[Dataset items]
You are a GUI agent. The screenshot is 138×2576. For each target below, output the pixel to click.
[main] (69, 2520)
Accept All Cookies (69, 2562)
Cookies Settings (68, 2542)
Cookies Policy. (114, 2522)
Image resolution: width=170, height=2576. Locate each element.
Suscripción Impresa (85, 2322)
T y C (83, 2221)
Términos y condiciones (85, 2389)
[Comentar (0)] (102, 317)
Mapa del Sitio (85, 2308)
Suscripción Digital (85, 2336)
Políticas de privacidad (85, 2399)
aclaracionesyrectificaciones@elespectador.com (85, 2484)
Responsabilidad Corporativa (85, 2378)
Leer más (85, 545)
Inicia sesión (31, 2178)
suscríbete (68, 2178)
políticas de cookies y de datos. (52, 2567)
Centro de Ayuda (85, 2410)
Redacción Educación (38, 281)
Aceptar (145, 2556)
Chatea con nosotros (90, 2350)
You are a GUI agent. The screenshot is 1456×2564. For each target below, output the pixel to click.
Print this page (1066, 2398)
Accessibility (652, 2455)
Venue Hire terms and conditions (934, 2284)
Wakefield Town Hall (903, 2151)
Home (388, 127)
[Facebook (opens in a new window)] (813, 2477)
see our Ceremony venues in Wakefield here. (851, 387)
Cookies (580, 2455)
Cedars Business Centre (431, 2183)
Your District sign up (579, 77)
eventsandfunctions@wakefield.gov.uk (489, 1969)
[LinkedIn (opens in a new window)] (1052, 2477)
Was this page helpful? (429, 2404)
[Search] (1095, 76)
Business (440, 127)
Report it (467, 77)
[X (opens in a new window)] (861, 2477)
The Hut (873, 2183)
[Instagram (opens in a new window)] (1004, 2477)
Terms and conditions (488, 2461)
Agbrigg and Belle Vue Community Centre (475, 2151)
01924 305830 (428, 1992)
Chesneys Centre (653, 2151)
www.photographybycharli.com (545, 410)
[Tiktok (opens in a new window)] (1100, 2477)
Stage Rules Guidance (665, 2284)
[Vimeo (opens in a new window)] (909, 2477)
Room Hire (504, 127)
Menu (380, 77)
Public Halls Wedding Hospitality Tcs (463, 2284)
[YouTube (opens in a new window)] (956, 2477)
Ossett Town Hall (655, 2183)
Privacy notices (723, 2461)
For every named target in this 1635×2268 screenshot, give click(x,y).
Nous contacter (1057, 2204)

• [Requirement]:
Return the data from the top line through the bottom line exactly.

• [Exercise solution]:
You are a GUI agent. The screenshot is 138×2576. For each target below, output the pixel to click.
[main] (69, 2520)
Accept All Cookies (69, 2562)
Cookies Settings (68, 2542)
Cookies Policy. (114, 2522)
Image resolution: width=170, height=2576. Locate each element.
Suscripción Impresa (85, 2322)
T y C (83, 2221)
Términos y condiciones (85, 2389)
[Comentar (0)] (102, 317)
Mapa del Sitio (85, 2308)
Suscripción Digital (85, 2336)
Políticas de privacidad (85, 2399)
aclaracionesyrectificaciones@elespectador.com (85, 2484)
Responsabilidad Corporativa (85, 2378)
Leer más (85, 545)
Inicia sesión (31, 2178)
suscríbete (68, 2178)
políticas de cookies y de datos. (52, 2567)
Centro de Ayuda (85, 2410)
Redacción Educación (38, 281)
Aceptar (145, 2556)
Chatea con nosotros (90, 2350)
You are a GUI agent. The screenshot is 1456×2564. For each target below, output the pixel to click.
Print this page (1066, 2398)
Accessibility (652, 2455)
Venue Hire terms and conditions (934, 2284)
Wakefield Town Hall (903, 2151)
Home (388, 127)
[Facebook (opens in a new window)] (813, 2477)
see our Ceremony venues in Wakefield here. (851, 387)
Cookies (580, 2455)
Cedars Business Centre (431, 2183)
Your District sign up (579, 77)
eventsandfunctions@wakefield.gov.uk (489, 1969)
[LinkedIn (opens in a new window)] (1052, 2477)
Was this page helpful? (429, 2404)
[Search] (1095, 76)
Business (440, 127)
Report it (467, 77)
[X (opens in a new window)] (861, 2477)
The Hut (873, 2183)
[Instagram (opens in a new window)] (1004, 2477)
Terms and conditions (488, 2461)
Agbrigg and Belle Vue Community Centre (475, 2151)
01924 305830 (428, 1992)
Chesneys Centre (653, 2151)
www.photographybycharli.com (545, 410)
[Tiktok (opens in a new window)] (1100, 2477)
Stage Rules Guidance (665, 2284)
[Vimeo (opens in a new window)] (909, 2477)
Room Hire (504, 127)
Menu (380, 77)
Public Halls Wedding Hospitality Tcs (463, 2284)
[YouTube (opens in a new window)] (956, 2477)
Ossett Town Hall (655, 2183)
Privacy notices (723, 2461)
For every named target in this 1635×2268 screenshot, give click(x,y).
Nous contacter (1057, 2204)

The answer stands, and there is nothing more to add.